The bi-state consultation process ignored entirely the unsustainability of large resort development along with several other central issues because they were not on their agenda for discussion. There was blind faith that local jurisdictions, with their expanded delegation authority over large scale development, would somehow temper their lust for more tax revenue, and willingly sacrifice revenue for accountability to environmental thresholds. The deck was stacked and there was no stopping this freight train. Not surprisingly, therefore, the letter’s statement “… these compromises limited the levels of development …,” has only a tiny sliver of truth, just enough to allow clever people to spin what unknowing people want to hear.

The letter refutes Sierra Club statements that the RPU will urbanize Lake Tahoe by calling them “inaccurate,” because there “will be no new tourist accommodation units allocated.” But for 11,000 motel units the RPU allows conversion of a 300 sq. ft. motel room into an 1,800 sq. ft. fractional condominium with multiple bedrooms, baths and kitchens. Each unit is considered the same “tourist accommodation unit” (TAU) with the same impacts on the local infrastructure and the environment. Such morphing of TAUs meets the needs of corporate resort developers. The growth is not in number of units but in the allowed size, conversion of entitlements, and transferability of the units.

The letter continues that the RPU will “encourage removal of development from sensitive areas.” This provision already exists in the 1987 plan, but it is repackaged to appeal. The more complete truth is that the RPU transfer provisions apply to all property, whether it is developed, pristine forest, sensitive or not. Every tool has been codified to generate additional units for corporate resort developments.

The letter asserts “the RPU is a balanced plan which will facilitate environmental improvement and threshold attainment at Lake Tahoe.” The words are what everybody wants to hear, but the evidence undermines it. Achieving environmental thresholds means acknowledging all impacts to physical expansion and staying within the bounds of threshold monitoring. Without objective, consistent, and neutral monitoring of water and air quality indicators, there is no scientific monitoring of over-development.

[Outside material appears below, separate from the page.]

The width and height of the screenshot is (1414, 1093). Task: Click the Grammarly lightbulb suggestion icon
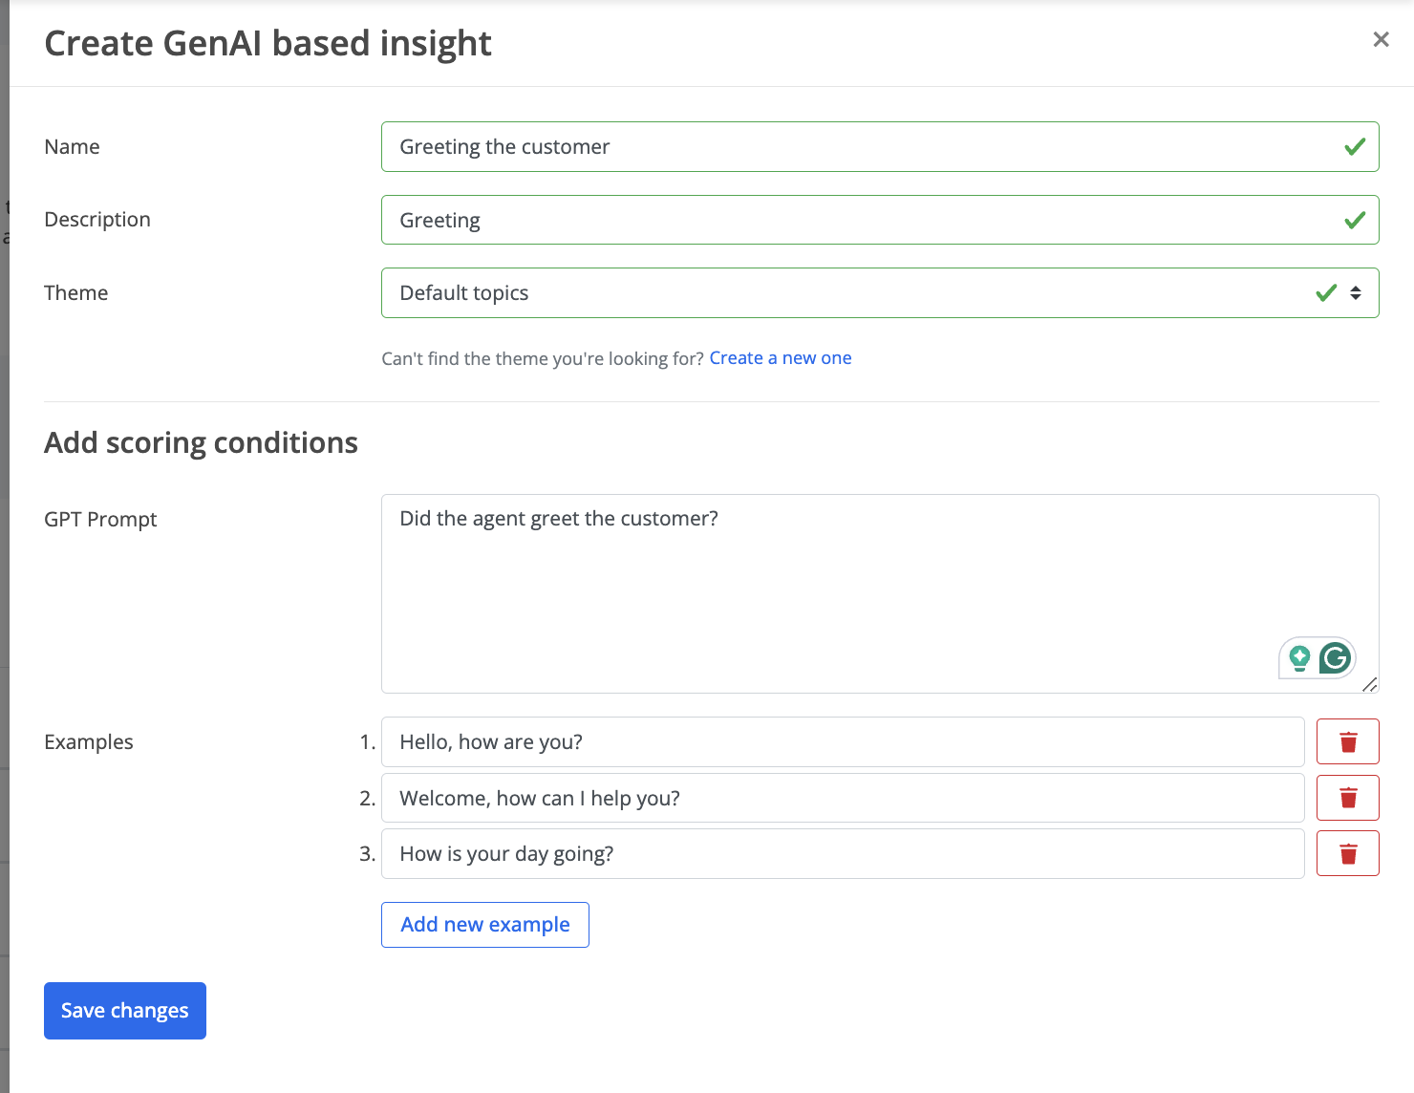pyautogui.click(x=1299, y=658)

The TRPA was granted the authority to promulgate laws, enforce the laws, and monitor the results. Unfortunately, however, the RPU does not strengthen threshold monitoring capability or enforcement. Instead, in addition to having no consequences for failing to reach thresholds, the TRPA continues to control measurement procedures for an easy political spin of negative results. This practice has corrupted the process and led to intense controversy.

The letter promises “bonus units are largely intended for affordable housing so workers can live closer to the job, thereby reducing traffic and air pollution.” The reality for both Boulder Bay and Homewood Mountain Resort is that only a token portion (less than 10 percent) of such units can be called affordable units. Such a figure represents a very small number of employees compared to the total employees, so there is no perceptible reduction of traffic or air pollution. Increased traffic from visitors/owners using the facility coupled with 90 percent of new employees will dwarf the traffic “reduced” by a few onsite affordable “bonus” units.

Finally, the letter spins Greenhouse Gas (GHG) legislation as the “driver” behind high density development at Lake Tahoe. Again, the purpose of the California legislation (AB32, SB375, and SB575) was to encourage concentrations of new development into major metropolitan areas, which would otherwise sprawl beyond existing suburbs. The legislation was never intended to drive the growth of the tourist accommodation industry throughout the Lake Tahoe Basin.

An often overlooked loophole in the GHG calculation is that the basis of measurements is year-round residents. In metropolitan areas the visitor accommodations comprise a small portion of the economy compared to total year round residents. But the Tahoe basin has an unusually high number (about 60 percent) of second/vacation homeowners who are exempt from GHG contributions at the lake because they have already been counted at their primary residences. The resort development industry, consequently, is able to capitalize on this loophole by converting small motel units into shared vacation condominiums without technically adding any GHG. Summer and winter populations could increase significantly, generating much more GHG, but no violation of state law occurs, and the spin claims a reduction of GHG at Lake Tahoe.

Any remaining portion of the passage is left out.